Hamad Ndikumana

Personal information
- Full name: Hamad Ndikumana
- Date of birth: 5 October 1978
- Place of birth: Bujumbura, Burundi
- Date of death: 15 November 2017 (aged 39)
- Place of death: Kigali, Rwanda
- Height: 1.81 m (5 ft 11 in)
- Position(s): Left Back / Right Back

Senior career*
- Years: Team / Apps / (Gls)
- 1998–1999: Rayon Sport / ? / (?)
- 2000–2001: KV Turnhout / ? / (?)
- 2001–2002: RSC Anderlecht / 0 / (0)
- 2002–2003: KV Mechelen / 14 / (0)
- 2003–2005: KAA Gent / 39 / (3)
- 2005–2006: APOP Kinyras Peyias FC / 23 / (3)
- 2006–2007: Nea Salamina / 12 / (1)
- 2007–2008: Anorthosis Famagusta FC / 22 / (0)
- 2008–2009: AC Omonia / 21 / (1)
- 2009–2010: AEL Limassol / 36 / (0)
- 2011: APOP Kinyras Peyias FC / 6 / (0)
- Total:  / 173 / (8)

International career
- 1998–2011: Rwanda / 51 / (0)

= Hamad Ndikumana =

Rwandan footballer

Hamad Ndikumana (5 October 1978 – 15 November 2017) also known as Katauti by the Rwandan fans, was a Rwandan football defender who was released from APOP Kinyras Peyias FC in Cyprus.
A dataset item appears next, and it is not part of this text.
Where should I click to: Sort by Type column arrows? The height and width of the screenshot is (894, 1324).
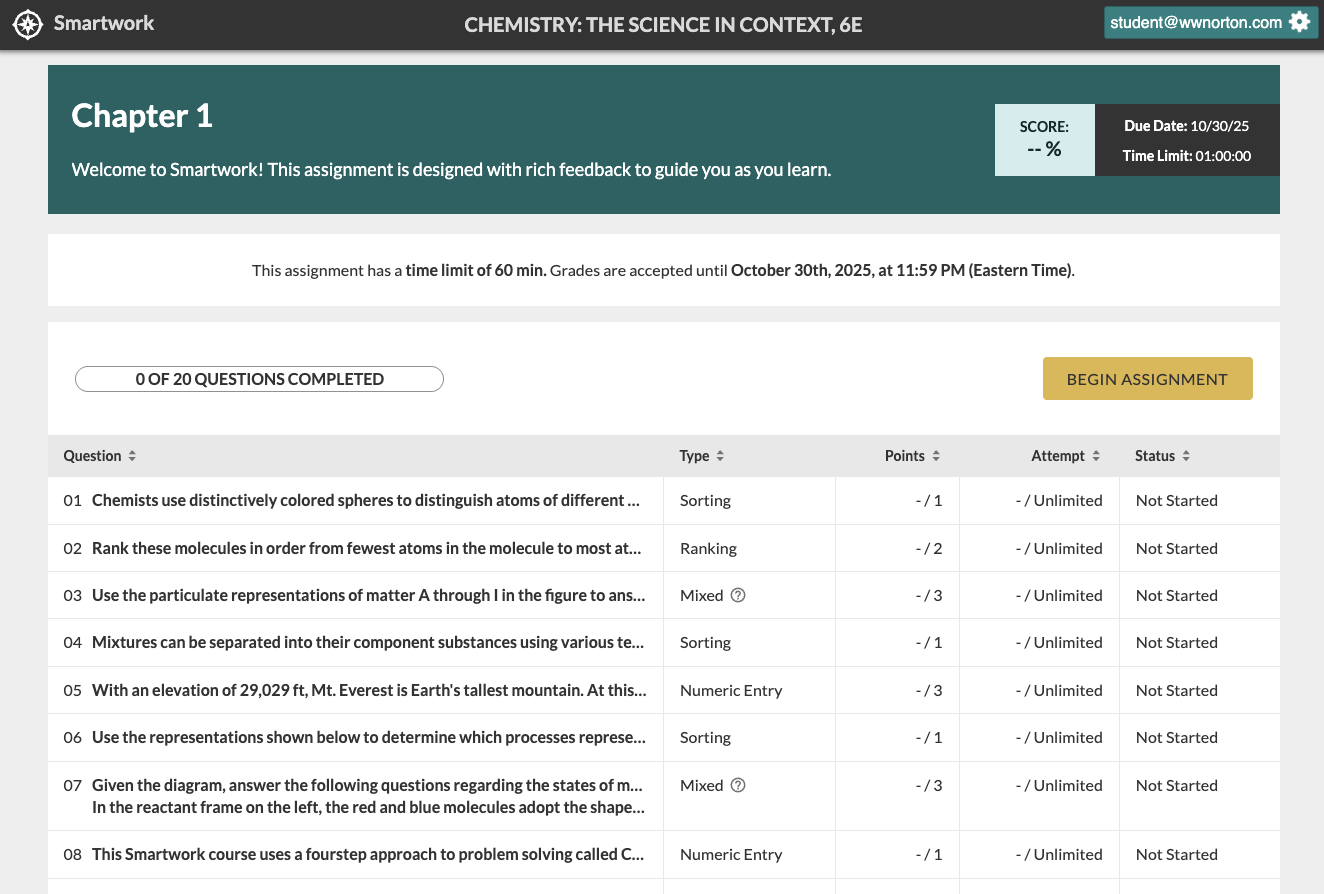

His main attribute was his excellent tackling. He died on 15 November 2017.

==Career==
He played also for Anorthosis, KV Mechelen, APOP Kinyras Peyias, Nea Salamina and KAA Gent. After several rows with Temuri Ketsbaia broke his contract with Anorthosis and signed for AC Omonia. On July 18 he signed a contract with AEL Limassol.

==International career==
He helped Rwanda reach the African Cup of Nations 2004 for the first time in its history.